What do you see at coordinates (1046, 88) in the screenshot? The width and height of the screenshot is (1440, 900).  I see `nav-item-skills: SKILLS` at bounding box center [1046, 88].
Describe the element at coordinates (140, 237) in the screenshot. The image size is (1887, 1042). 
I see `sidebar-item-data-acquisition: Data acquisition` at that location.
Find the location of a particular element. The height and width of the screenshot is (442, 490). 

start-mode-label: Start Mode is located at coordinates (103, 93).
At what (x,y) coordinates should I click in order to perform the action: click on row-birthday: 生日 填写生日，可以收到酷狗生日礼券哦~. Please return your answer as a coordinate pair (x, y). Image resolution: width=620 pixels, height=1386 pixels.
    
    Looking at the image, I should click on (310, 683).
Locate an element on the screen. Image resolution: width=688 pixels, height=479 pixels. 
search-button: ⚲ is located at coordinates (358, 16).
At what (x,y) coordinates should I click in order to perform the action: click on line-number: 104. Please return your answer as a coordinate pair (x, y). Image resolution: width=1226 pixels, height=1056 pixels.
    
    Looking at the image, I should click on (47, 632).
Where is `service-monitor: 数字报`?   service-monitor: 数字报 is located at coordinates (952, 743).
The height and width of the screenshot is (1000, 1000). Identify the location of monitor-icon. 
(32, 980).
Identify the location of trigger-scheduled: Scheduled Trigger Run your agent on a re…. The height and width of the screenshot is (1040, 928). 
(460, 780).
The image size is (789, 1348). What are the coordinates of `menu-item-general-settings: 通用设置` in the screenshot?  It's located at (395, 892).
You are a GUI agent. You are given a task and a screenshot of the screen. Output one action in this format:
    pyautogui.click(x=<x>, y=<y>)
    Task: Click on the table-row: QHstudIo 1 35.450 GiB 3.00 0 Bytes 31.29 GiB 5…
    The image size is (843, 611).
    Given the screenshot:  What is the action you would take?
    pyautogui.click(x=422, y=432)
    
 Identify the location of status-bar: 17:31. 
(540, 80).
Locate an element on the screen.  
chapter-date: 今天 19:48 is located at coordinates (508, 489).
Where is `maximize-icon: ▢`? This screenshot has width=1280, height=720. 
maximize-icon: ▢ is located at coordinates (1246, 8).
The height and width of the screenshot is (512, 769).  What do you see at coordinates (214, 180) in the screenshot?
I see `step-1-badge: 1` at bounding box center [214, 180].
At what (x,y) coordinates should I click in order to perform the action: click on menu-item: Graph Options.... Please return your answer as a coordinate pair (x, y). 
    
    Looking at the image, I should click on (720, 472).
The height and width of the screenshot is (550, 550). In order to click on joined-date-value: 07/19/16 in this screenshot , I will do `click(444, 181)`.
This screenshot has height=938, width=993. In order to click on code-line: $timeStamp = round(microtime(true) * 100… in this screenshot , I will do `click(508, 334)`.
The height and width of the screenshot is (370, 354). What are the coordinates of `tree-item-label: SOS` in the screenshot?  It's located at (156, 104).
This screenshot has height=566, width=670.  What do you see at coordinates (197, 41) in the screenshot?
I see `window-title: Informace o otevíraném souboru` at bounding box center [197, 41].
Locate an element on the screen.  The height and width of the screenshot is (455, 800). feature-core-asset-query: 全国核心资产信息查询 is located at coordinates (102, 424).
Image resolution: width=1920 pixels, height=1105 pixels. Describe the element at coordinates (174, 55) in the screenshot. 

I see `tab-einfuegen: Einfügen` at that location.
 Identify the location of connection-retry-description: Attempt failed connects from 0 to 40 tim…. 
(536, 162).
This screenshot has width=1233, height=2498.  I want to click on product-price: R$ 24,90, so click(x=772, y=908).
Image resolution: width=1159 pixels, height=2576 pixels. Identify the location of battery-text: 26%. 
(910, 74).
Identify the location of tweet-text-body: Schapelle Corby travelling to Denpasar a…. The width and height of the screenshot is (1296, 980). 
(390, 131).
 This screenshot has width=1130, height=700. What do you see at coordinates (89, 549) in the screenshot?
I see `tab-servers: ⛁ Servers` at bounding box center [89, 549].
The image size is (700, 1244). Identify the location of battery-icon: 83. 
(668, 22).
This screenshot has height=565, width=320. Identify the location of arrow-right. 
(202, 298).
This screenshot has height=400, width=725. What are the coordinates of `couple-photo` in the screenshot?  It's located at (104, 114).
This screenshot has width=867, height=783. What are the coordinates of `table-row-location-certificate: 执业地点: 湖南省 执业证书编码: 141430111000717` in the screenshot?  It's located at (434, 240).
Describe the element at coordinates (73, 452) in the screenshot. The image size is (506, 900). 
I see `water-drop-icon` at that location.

··········

• EXERCISE REQUIREMENTS
Put every line of the items above into a Markdown table with the columns No. and Line. Number the rows in order and leave out blank lines.

• RESPONSE FOR THIS EXERCISE
| No. | Line |
|---|---|
| 1 | What do you see at coordinates (1046, 88) in the screenshot? The width and height of the screenshot is (1440, 900).  I see `nav-item-skills: SKILLS` at bounding box center [1046, 88]. |
| 2 | Describe the element at coordinates (140, 237) in the screenshot. The image size is (1887, 1042).  |
| 3 | I see `sidebar-item-data-acquisition: Data acquisition` at that location. |
| 4 | Find the location of a particular element. The height and width of the screenshot is (442, 490).  |
| 5 | start-mode-label: Start Mode is located at coordinates (103, 93). |
| 6 | At what (x,y) coordinates should I click in order to perform the action: click on row-birthday: 生日 填写生日，可以收到酷狗生日礼券哦~. Please return your answer as a coordinate pair (x, y). Image resolution: width=620 pixels, height=1386 pixels. |
| 7 |     Looking at the image, I should click on (310, 683). |
| 8 | Locate an element on the screen. Image resolution: width=688 pixels, height=479 pixels.  |
| 9 | search-button: ⚲ is located at coordinates (358, 16). |
| 10 | At what (x,y) coordinates should I click in order to perform the action: click on line-number: 104. Please return your answer as a coordinate pair (x, y). Image resolution: width=1226 pixels, height=1056 pixels. |
| 11 |     Looking at the image, I should click on (47, 632). |
| 12 | Where is `service-monitor: 数字报`?   service-monitor: 数字报 is located at coordinates (952, 743). |
| 13 | The height and width of the screenshot is (1000, 1000). Identify the location of monitor-icon.  |
| 14 | (32, 980). |
| 15 | Identify the location of trigger-scheduled: Scheduled Trigger Run your agent on a re…. The height and width of the screenshot is (1040, 928).  |
| 16 | (460, 780). |
| 17 | The image size is (789, 1348). What are the coordinates of `menu-item-general-settings: 通用设置` in the screenshot?  It's located at (395, 892). |
| 18 | You are a GUI agent. You are given a task and a screenshot of the screen. Output one action in this format: |
| 19 |     pyautogui.click(x=<x>, y=<y>) |
| 20 |     Task: Click on the table-row: QHstudIo 1 35.450 GiB 3.00 0 Bytes 31.29 GiB 5… |
| 21 |     The image size is (843, 611). |
| 22 |     Given the screenshot:  What is the action you would take? |
| 23 |     pyautogui.click(x=422, y=432) |
| 24 |  Identify the location of status-bar: 17:31.  |
| 25 | (540, 80). |
| 26 | Locate an element on the screen.   |
| 27 | chapter-date: 今天 19:48 is located at coordinates (508, 489). |
| 28 | Where is `maximize-icon: ▢`? This screenshot has width=1280, height=720.  |
| 29 | maximize-icon: ▢ is located at coordinates (1246, 8). |
| 30 | The height and width of the screenshot is (512, 769).  What do you see at coordinates (214, 180) in the screenshot? |
| 31 | I see `step-1-badge: 1` at bounding box center [214, 180]. |
| 32 | At what (x,y) coordinates should I click in order to perform the action: click on menu-item: Graph Options.... Please return your answer as a coordinate pair (x, y).  |
| 33 |     Looking at the image, I should click on (720, 472). |
| 34 | The height and width of the screenshot is (550, 550). In order to click on joined-date-value: 07/19/16 in this screenshot , I will do `click(444, 181)`. |
| 35 | This screenshot has height=938, width=993. In order to click on code-line: $timeStamp = round(microtime(true) * 100… in this screenshot , I will do `click(508, 334)`. |
| 36 | The height and width of the screenshot is (370, 354). What are the coordinates of `tree-item-label: SOS` in the screenshot?  It's located at (156, 104). |
| 37 | This screenshot has height=566, width=670.  What do you see at coordinates (197, 41) in the screenshot? |
| 38 | I see `window-title: Informace o otevíraném souboru` at bounding box center [197, 41]. |
| 39 | Locate an element on the screen.  The height and width of the screenshot is (455, 800). feature-core-asset-query: 全国核心资产信息查询 is located at coordinates (102, 424). |
| 40 | Image resolution: width=1920 pixels, height=1105 pixels. Describe the element at coordinates (174, 55) in the screenshot.  |
| 41 | I see `tab-einfuegen: Einfügen` at that location. |
| 42 |  Identify the location of connection-retry-description: Attempt failed connects from 0 to 40 tim….  |
| 43 | (536, 162). |
| 44 | This screenshot has width=1233, height=2498.  I want to click on product-price: R$ 24,90, so click(x=772, y=908). |
| 45 | Image resolution: width=1159 pixels, height=2576 pixels. Identify the location of battery-text: 26%.  |
| 46 | (910, 74). |
| 47 | Identify the location of tweet-text-body: Schapelle Corby travelling to Denpasar a…. The width and height of the screenshot is (1296, 980).  |
| 48 | (390, 131). |
| 49 |  This screenshot has width=1130, height=700. What do you see at coordinates (89, 549) in the screenshot? |
| 50 | I see `tab-servers: ⛁ Servers` at bounding box center [89, 549]. |
| 51 | The image size is (700, 1244). Identify the location of battery-icon: 83.  |
| 52 | (668, 22). |
| 53 | This screenshot has height=565, width=320. Identify the location of arrow-right.  |
| 54 | (202, 298). |
| 55 | This screenshot has height=400, width=725. What are the coordinates of `couple-photo` in the screenshot?  It's located at (104, 114). |
| 56 | This screenshot has width=867, height=783. What are the coordinates of `table-row-location-certificate: 执业地点: 湖南省 执业证书编码: 141430111000717` in the screenshot?  It's located at (434, 240). |
| 57 | Describe the element at coordinates (73, 452) in the screenshot. The image size is (506, 900).  |
| 58 | I see `water-drop-icon` at that location. |